Aim of the exercise →
Word for word, copy the line that contains "Task: Click the insert image icon" and each line after it in the data below. Pictures stay out of the copy.

────────────────────

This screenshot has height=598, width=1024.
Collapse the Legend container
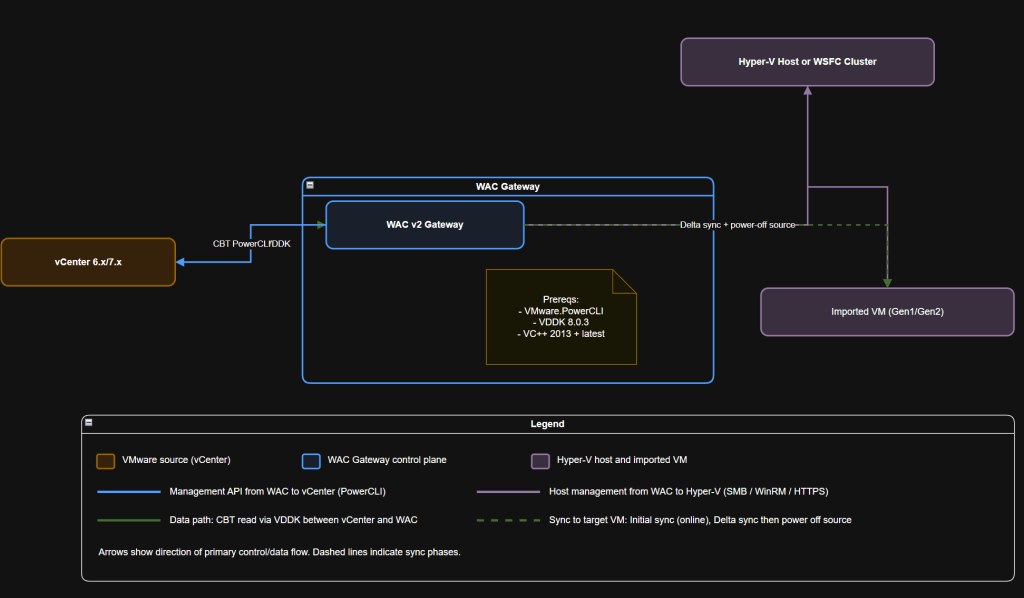pos(90,420)
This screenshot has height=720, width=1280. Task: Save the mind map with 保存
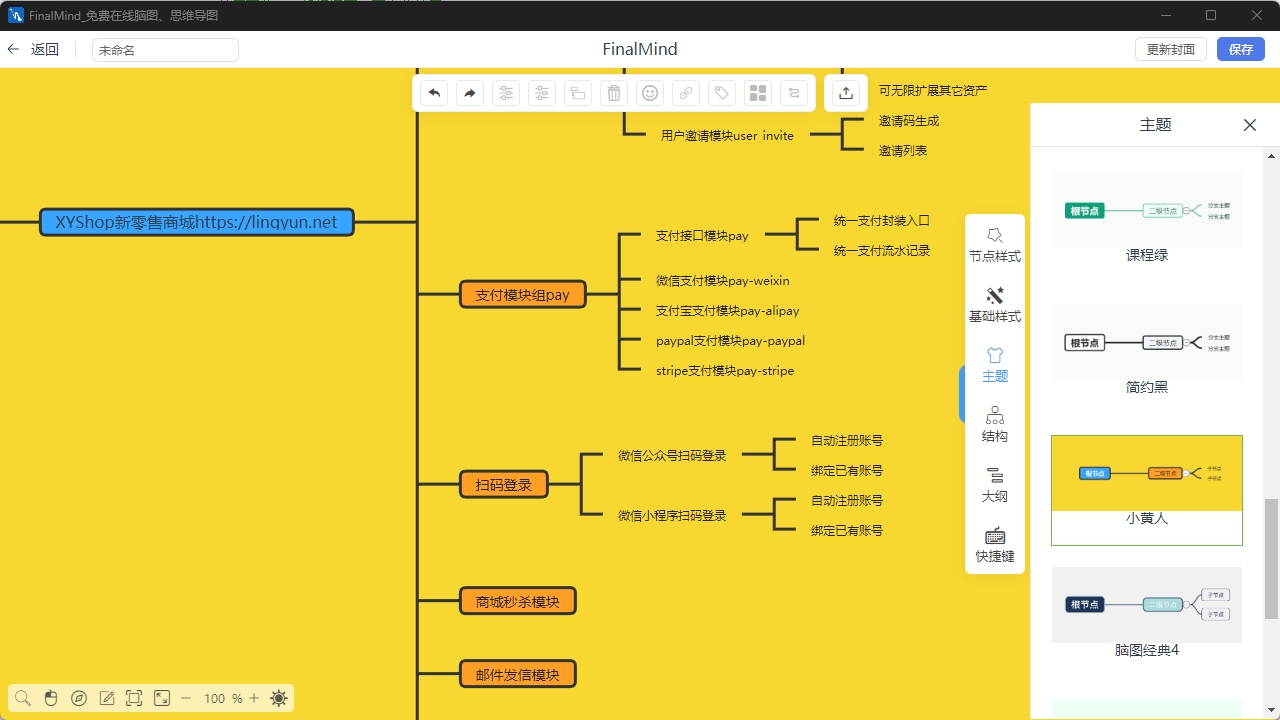pyautogui.click(x=1239, y=48)
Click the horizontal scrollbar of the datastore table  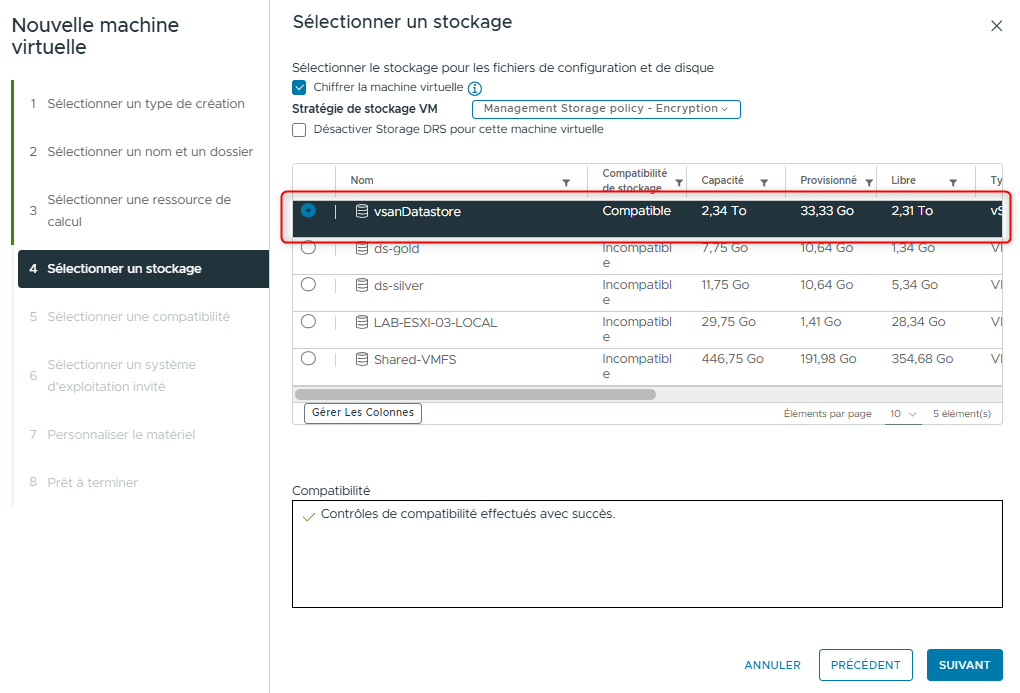(475, 394)
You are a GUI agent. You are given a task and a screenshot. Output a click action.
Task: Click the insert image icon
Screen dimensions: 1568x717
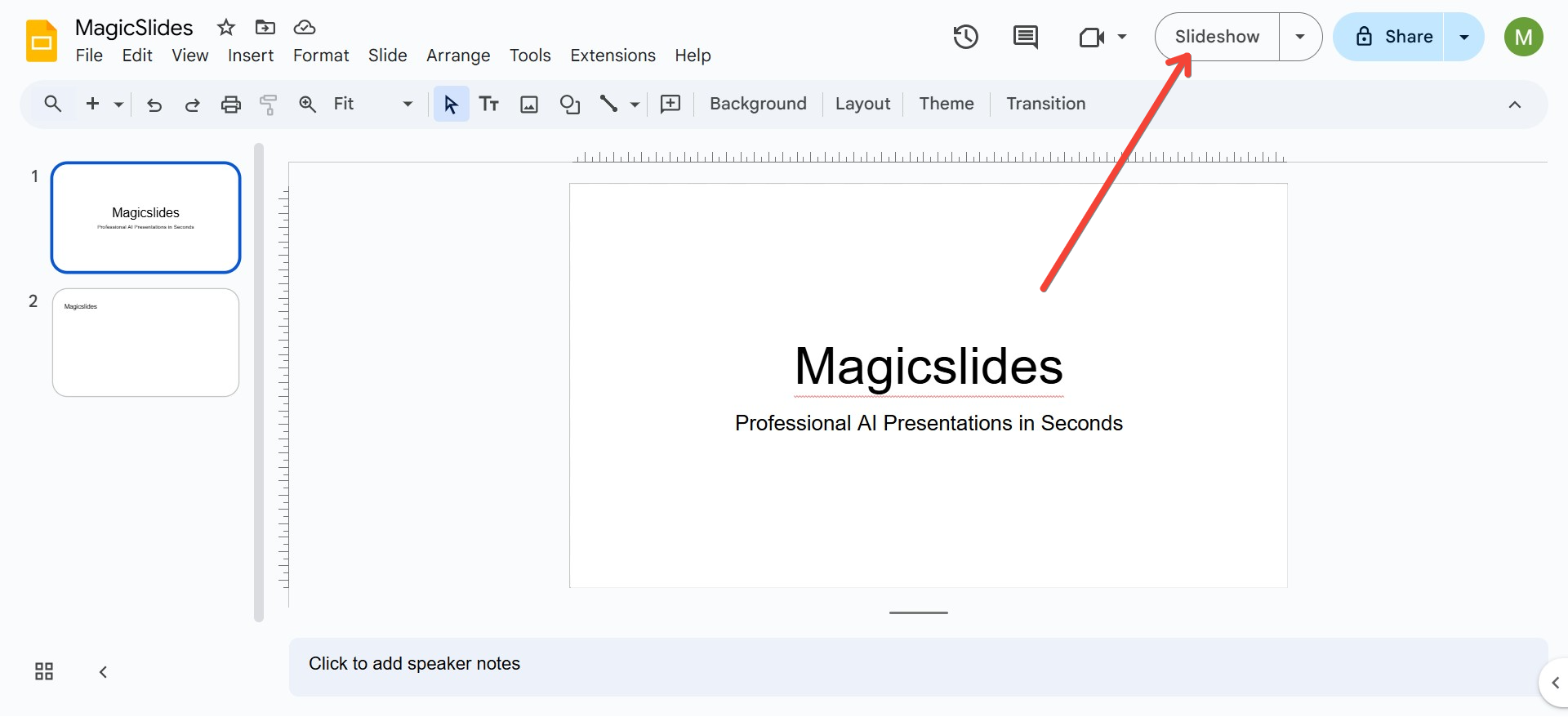pyautogui.click(x=529, y=105)
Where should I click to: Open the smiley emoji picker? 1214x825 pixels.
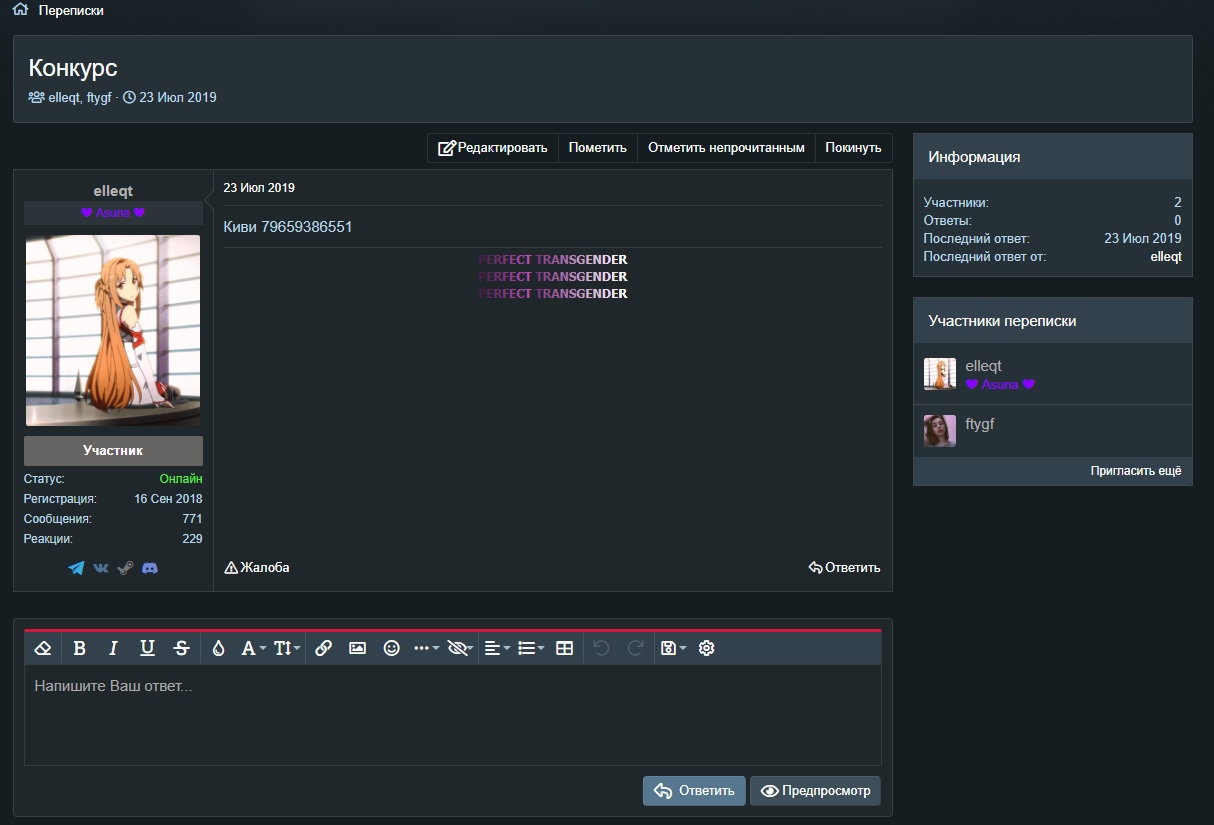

────────────────────

Answer to this task →
Task: Click the insert image icon
Screen dimensions: 1568x717
pyautogui.click(x=529, y=105)
Where should I click to: Open the smiley emoji picker? 1214x825 pixels.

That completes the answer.